Zentral Club Zentral Club no es más que un conjunto de apartamentos temáticos ubicados en Selviella (Asturias). El conjunto se encuentra en una antigua central hidroeléctrica, ahora habilitada como apartamentos rurales bien distribuidos y mejor decorados (siendo bastante económicos). Dentro de los apartamentos disponibles decidimos ubicarnos en el “Voltio” En nuestro caso disponíamos de ducha con hidromasaje, chimenea, 2 habitaciones de matrimonio independientes, salón, cocina y terraza. Todo un lujo a 120€ la noche en total y en un apartamento que se puede habilitar hasta para 6 personas.

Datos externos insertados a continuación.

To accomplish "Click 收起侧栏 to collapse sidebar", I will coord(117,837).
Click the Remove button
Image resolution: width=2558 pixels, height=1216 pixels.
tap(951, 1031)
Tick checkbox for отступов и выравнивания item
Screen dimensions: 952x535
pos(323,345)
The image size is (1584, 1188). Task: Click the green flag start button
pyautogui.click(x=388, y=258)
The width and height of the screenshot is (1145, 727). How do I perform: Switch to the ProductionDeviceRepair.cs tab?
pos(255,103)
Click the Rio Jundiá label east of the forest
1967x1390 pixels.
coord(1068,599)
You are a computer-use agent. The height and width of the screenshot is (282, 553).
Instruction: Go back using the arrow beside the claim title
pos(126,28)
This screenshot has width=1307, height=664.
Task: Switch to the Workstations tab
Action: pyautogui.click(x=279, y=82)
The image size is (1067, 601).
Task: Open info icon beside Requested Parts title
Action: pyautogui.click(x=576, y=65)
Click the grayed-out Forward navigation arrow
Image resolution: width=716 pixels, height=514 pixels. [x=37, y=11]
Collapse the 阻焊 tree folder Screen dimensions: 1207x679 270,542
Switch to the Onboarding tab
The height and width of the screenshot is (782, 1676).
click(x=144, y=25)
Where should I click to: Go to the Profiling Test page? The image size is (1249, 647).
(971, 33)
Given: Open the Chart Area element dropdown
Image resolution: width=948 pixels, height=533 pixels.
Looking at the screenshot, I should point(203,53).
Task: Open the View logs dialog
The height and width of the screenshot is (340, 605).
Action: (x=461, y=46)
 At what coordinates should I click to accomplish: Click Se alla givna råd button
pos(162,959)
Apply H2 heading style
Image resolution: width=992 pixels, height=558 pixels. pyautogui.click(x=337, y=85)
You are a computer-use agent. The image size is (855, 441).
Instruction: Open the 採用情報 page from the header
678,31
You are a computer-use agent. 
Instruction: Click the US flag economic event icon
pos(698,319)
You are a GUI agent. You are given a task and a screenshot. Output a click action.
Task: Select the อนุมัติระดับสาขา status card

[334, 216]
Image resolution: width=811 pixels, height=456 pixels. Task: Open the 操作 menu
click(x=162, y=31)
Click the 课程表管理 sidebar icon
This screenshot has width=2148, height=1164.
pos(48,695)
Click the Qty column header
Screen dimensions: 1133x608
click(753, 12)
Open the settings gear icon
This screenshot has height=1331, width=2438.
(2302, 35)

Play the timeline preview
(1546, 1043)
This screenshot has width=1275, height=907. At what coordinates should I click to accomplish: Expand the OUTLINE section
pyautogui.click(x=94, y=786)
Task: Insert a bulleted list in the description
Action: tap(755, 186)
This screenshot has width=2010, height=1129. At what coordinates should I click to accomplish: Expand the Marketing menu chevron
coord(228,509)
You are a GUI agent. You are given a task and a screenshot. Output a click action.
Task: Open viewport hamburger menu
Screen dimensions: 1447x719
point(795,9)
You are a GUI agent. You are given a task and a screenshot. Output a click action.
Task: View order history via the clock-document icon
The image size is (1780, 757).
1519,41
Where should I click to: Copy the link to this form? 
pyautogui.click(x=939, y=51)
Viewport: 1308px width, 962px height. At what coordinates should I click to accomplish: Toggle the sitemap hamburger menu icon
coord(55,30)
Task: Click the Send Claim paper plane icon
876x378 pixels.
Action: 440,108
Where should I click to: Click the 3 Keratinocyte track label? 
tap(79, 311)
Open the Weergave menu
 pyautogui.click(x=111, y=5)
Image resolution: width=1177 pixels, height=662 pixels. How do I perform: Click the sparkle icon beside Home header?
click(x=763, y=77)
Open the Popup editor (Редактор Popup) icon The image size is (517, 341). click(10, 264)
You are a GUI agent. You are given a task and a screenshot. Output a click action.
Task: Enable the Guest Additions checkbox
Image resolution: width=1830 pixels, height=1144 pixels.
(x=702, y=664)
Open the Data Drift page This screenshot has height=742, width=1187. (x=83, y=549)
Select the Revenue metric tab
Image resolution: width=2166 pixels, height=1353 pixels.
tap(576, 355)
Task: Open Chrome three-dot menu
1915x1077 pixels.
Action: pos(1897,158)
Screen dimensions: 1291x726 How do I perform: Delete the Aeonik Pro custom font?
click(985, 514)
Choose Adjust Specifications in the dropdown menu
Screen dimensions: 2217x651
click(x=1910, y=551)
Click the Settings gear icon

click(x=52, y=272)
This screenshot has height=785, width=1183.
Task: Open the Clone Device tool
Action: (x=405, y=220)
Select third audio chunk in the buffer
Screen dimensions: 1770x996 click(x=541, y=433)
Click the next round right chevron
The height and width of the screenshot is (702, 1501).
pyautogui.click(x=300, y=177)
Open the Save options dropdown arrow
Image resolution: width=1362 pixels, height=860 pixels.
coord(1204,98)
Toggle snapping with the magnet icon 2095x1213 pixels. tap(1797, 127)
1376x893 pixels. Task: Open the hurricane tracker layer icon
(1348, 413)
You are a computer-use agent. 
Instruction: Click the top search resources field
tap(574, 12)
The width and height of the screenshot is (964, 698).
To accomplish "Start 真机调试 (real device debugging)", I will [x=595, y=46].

Hablando con el encargado y dueño del establecimiento, Ismael, nos dimos cuenta de la pasión y devoción que pone en su trabajo. Esto da como fruto un conjunto de apartamentos en el que se respira paz y armonía con la naturaleza. Era muy curioso ver como a pesar de compartir el lugar con numerosas familias y sus respectivos hijos reinaba el silencio en el lugar, el paseo y la charla sosegada en las mesas y hamacas de la zona exterior.
En este lugar la naturaleza nos rodea por todas partes, existen numerosas actividades que se pueden desarrollar como descenso en canoa, paseos a caballo... Pero cuidado porque todo esto causará un deseo irrefrenable de querer quedarse en aquel lugar.
Una de las características de Selviella es que está perdido en el medio de ninguna parte pero cerca de todo. Concretamente, a unos 30 minutos de Oviedo y a unos 50 minutos del parque natural de Somiedo.
Aprovechando esta situación iniciamos nuestro segundo día con una visita a los lagos de Saliencia en el parque natural de Somiedo. Tras 50 minutos de ascenso en coche por una carretera en la que hemos de ser lo más prudentes posible dado el mal mantenimiento de la misma, llegamos al aparcamiento del parque Como preparativo indispensable para nuestra visita llevamos todo tipo de ropa de abrigo así como chubasqueros y paraguas. Nuestra cautela estaba justificada. En la visita al primero de los lagos, y tras caminar unos 5 a 10 minutos comprobamos el frío que puede hacer a 1708m de altitud. Pero háganme caso, el entorno bien merece el esfuerzo de llegar hasta allí. Conviene decir que llegar hasta el primero de los lagos -Lago de la Cueva- no supone un esfuerzo sobrehumano, pero para llegar al segundo -Laguna de Almagrera-, o al tercero, aparte de contar con un buen equipo (botas, bastón , ropa de abrigo...) hace falta una buena dosis de esfuerzo y ausencia de vértigo. En realidad no es tanta la distancia que se recorre como aparenta pero el esfuerzo para superar la pendiente que nos lleva a estos lagos superiores es considerable. Hasta aquí nuestra aventura. Ahora toca regresar a casa.